§ **Goal**:
Rewrite the entries below, replacing "bowl icon" with "cup icon" and leaving everything else unchanged.

-- start --

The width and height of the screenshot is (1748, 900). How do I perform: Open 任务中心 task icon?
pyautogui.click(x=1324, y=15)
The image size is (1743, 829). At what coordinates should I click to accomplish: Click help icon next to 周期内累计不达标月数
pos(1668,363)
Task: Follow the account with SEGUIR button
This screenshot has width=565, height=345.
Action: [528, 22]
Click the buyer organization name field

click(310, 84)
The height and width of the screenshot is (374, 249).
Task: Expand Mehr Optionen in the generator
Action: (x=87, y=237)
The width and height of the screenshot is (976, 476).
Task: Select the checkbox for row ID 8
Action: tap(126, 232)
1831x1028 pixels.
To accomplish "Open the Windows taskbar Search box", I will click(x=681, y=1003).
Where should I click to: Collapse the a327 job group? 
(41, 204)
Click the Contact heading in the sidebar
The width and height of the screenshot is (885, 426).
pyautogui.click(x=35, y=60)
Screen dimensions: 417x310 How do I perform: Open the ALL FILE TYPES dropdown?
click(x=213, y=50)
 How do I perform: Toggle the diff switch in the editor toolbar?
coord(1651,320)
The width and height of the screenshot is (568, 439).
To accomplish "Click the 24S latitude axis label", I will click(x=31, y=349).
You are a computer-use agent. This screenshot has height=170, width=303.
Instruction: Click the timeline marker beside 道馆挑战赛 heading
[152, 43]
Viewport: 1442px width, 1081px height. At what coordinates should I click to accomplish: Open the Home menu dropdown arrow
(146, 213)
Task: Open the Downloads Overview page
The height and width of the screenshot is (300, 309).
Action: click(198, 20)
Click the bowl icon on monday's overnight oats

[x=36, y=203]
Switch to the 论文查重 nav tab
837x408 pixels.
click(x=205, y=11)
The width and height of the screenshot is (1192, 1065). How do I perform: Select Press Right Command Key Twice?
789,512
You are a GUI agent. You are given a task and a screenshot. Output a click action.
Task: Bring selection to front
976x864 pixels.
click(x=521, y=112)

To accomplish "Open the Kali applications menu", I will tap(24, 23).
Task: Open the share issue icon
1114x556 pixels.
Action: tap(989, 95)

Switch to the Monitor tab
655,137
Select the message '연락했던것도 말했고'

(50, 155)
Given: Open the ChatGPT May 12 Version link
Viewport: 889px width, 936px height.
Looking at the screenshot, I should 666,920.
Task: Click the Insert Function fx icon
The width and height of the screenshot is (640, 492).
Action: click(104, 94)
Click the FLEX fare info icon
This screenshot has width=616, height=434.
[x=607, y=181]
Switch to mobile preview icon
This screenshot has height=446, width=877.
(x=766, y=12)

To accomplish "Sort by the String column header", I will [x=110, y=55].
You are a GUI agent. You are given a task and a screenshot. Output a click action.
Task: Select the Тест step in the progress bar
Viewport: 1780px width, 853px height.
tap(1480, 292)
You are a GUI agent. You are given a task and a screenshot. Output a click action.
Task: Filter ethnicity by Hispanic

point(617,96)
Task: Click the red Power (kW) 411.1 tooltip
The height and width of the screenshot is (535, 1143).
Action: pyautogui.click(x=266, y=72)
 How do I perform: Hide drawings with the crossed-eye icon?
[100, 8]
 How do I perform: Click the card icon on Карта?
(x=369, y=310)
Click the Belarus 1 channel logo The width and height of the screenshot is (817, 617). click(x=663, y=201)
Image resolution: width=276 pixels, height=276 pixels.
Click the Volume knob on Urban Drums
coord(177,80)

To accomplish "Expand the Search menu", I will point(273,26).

-- end --

§ **Answer to the exercise**:
The width and height of the screenshot is (1748, 900). How do I perform: Open 任务中心 task icon?
pyautogui.click(x=1324, y=15)
The image size is (1743, 829). At what coordinates should I click to accomplish: Click help icon next to 周期内累计不达标月数
pos(1668,363)
Task: Follow the account with SEGUIR button
This screenshot has width=565, height=345.
Action: [528, 22]
Click the buyer organization name field

click(310, 84)
The height and width of the screenshot is (374, 249).
Task: Expand Mehr Optionen in the generator
Action: (x=87, y=237)
The width and height of the screenshot is (976, 476).
Task: Select the checkbox for row ID 8
Action: tap(126, 232)
1831x1028 pixels.
To accomplish "Open the Windows taskbar Search box", I will click(x=681, y=1003).
Where should I click to: Collapse the a327 job group? 
(41, 204)
Click the Contact heading in the sidebar
The width and height of the screenshot is (885, 426).
pyautogui.click(x=35, y=60)
Screen dimensions: 417x310 How do I perform: Open the ALL FILE TYPES dropdown?
click(x=213, y=50)
 How do I perform: Toggle the diff switch in the editor toolbar?
coord(1651,320)
The width and height of the screenshot is (568, 439).
To accomplish "Click the 24S latitude axis label", I will click(x=31, y=349).
You are a computer-use agent. This screenshot has height=170, width=303.
Instruction: Click the timeline marker beside 道馆挑战赛 heading
[152, 43]
Viewport: 1442px width, 1081px height. At what coordinates should I click to accomplish: Open the Home menu dropdown arrow
(146, 213)
Task: Open the Downloads Overview page
The height and width of the screenshot is (300, 309).
Action: click(198, 20)
Click the cup icon on monday's overnight oats

[x=36, y=203]
Switch to the 论文查重 nav tab
837x408 pixels.
click(x=205, y=11)
The width and height of the screenshot is (1192, 1065). How do I perform: Select Press Right Command Key Twice?
789,512
You are a GUI agent. You are given a task and a screenshot. Output a click action.
Task: Bring selection to front
976x864 pixels.
click(x=521, y=112)

To accomplish "Open the Kali applications menu", I will tap(24, 23).
Task: Open the share issue icon
1114x556 pixels.
Action: tap(989, 95)

Switch to the Monitor tab
655,137
Select the message '연락했던것도 말했고'

(50, 155)
Given: Open the ChatGPT May 12 Version link
Viewport: 889px width, 936px height.
Looking at the screenshot, I should 666,920.
Task: Click the Insert Function fx icon
The width and height of the screenshot is (640, 492).
Action: click(104, 94)
Click the FLEX fare info icon
This screenshot has width=616, height=434.
[x=607, y=181]
Switch to mobile preview icon
This screenshot has height=446, width=877.
(x=766, y=12)

To accomplish "Sort by the String column header", I will [x=110, y=55].
You are a GUI agent. You are given a task and a screenshot. Output a click action.
Task: Select the Тест step in the progress bar
Viewport: 1780px width, 853px height.
tap(1480, 292)
You are a GUI agent. You are given a task and a screenshot. Output a click action.
Task: Filter ethnicity by Hispanic

point(617,96)
Task: Click the red Power (kW) 411.1 tooltip
The height and width of the screenshot is (535, 1143).
Action: pyautogui.click(x=266, y=72)
 How do I perform: Hide drawings with the crossed-eye icon?
[100, 8]
 How do I perform: Click the card icon on Карта?
(x=369, y=310)
Click the Belarus 1 channel logo The width and height of the screenshot is (817, 617). click(x=663, y=201)
Image resolution: width=276 pixels, height=276 pixels.
Click the Volume knob on Urban Drums
coord(177,80)

To accomplish "Expand the Search menu", I will point(273,26).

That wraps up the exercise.